TASK STATEMENT:
Each line from the one with "Task: Like the original post showing 3.1万" through the last line of the material is to be printed exactly; no other line and no picture belongs in the copy.

EXTRACTED DATA:

*** Begin section ***

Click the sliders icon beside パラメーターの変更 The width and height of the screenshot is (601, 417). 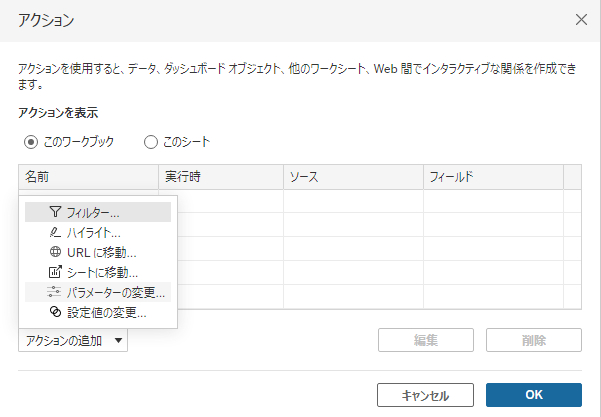(55, 292)
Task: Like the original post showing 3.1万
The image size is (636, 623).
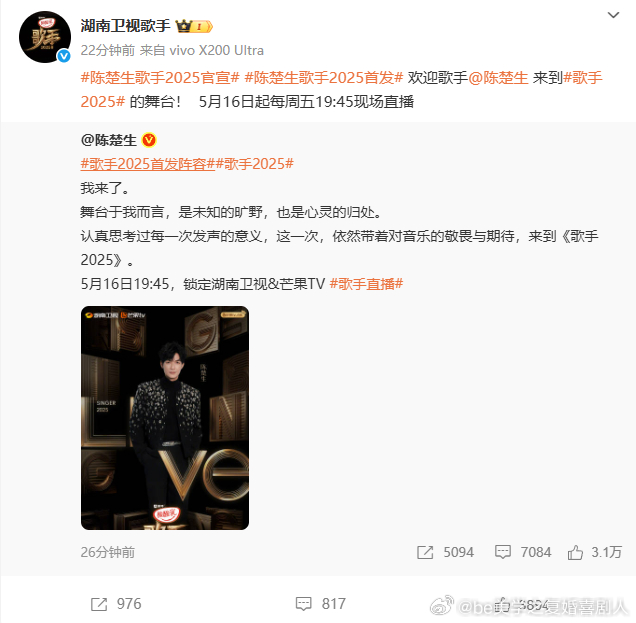Action: tap(594, 552)
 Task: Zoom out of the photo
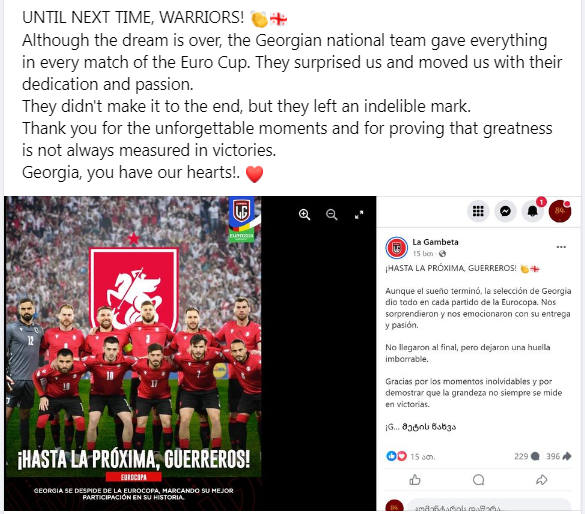[x=331, y=214]
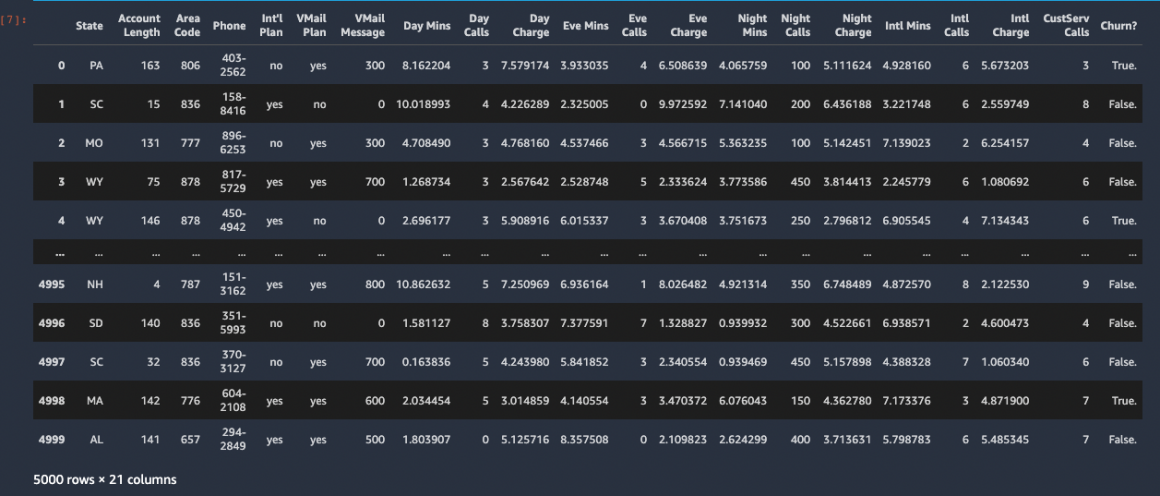Select the Intl Charge value 7.134343
This screenshot has width=1160, height=496.
pos(1005,220)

*** End section ***

RESULT FOR THIS EXERCISE:
Task: Like the original post showing 3.1万
The image size is (636, 623).
Action: tap(594, 552)
 Task: Zoom out of the photo
[x=331, y=214]
Select the Intl Charge value 7.134343
This screenshot has width=1160, height=496.
pos(1005,220)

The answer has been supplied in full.